Penetration enhancement: Incorporate cell-penetrating peptides for live-cell applications
The unique advantages of nanobodies for YJL135W imaging include their small size (~15 kDa compared to ~150 kDa for conventional antibodies), allowing superior penetration into mitochondrial compartments and access to sterically hindered epitopes. Their single-domain nature also enables robust performance in the reducing environment of living cells.
For super-resolution microscopy, YJL135W-specific nanobodies could provide unprecedented resolution of mitochondrial inner membrane organization. When combined with techniques like STORM or PALM, these tools could reveal dynamic changes in YJL135W distribution during mitochondrial fission, fusion, or stress responses with nanometer precision, offering new insights into mitochondrial membrane protein trafficking and organization .

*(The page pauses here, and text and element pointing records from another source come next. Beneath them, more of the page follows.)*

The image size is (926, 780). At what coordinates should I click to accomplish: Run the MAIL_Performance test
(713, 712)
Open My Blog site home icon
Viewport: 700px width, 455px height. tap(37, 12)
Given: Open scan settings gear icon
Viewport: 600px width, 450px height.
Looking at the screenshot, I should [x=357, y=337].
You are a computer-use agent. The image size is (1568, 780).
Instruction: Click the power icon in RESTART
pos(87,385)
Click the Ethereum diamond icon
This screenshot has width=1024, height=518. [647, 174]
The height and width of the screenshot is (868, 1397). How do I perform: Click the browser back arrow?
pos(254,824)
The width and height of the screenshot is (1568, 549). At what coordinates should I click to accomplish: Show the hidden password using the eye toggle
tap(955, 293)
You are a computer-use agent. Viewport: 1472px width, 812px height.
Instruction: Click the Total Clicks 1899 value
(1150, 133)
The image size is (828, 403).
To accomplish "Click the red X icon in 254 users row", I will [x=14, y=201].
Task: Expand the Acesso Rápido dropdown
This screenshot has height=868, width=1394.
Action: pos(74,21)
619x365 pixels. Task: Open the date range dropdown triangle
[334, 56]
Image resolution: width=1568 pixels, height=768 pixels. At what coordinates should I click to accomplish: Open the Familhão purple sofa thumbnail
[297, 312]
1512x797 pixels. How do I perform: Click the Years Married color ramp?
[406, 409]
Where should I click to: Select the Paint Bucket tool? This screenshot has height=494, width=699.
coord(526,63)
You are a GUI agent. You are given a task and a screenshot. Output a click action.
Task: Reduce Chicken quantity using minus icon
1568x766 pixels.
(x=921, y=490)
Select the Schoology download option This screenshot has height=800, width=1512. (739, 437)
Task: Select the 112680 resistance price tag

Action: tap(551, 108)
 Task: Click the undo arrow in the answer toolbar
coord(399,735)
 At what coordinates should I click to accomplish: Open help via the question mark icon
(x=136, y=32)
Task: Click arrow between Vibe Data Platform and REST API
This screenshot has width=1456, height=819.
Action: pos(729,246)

Integrating structural biology approaches with YJL135W antibody research can significantly enhance antibody design and experimental applications through:
Epitope mapping: Use X-ray crystallography or cryo-EM to determine the precise binding interface between YJL135W and its antibodies
Structure-guided optimization: Identify key interaction residues for targeted mutagenesis to improve binding affinity
Conformational understanding: Characterize how YJL135W structure changes between different functional states and how antibodies recognize these states
Rational design: Use structural data to engineer antibodies that can distinguish between different conformational states of YJL135W
Recent advances in structural determination of antibody-antigen complexes, as demonstrated in the EGFR antibody structures reported in the DyAb study, provide valuable templates for structure-based optimization . For YJL135W specifically, solving co-complex structures would reveal whether antibodies bind to membrane-embedded regions or solvent-exposed loops, informing both experimental design and interpretation.
Additionally, integrating structural data with computational methods like molecular dynamics simulations can predict how mutations affect antibody-antigen interactions in the unique environment of the mitochondrial inner membrane. This combined approach could guide the development of conformation-specific antibodies that selectively recognize YJL135W in particular functional states, providing powerful tools for dissecting its role in mitochondrial membrane dynamics.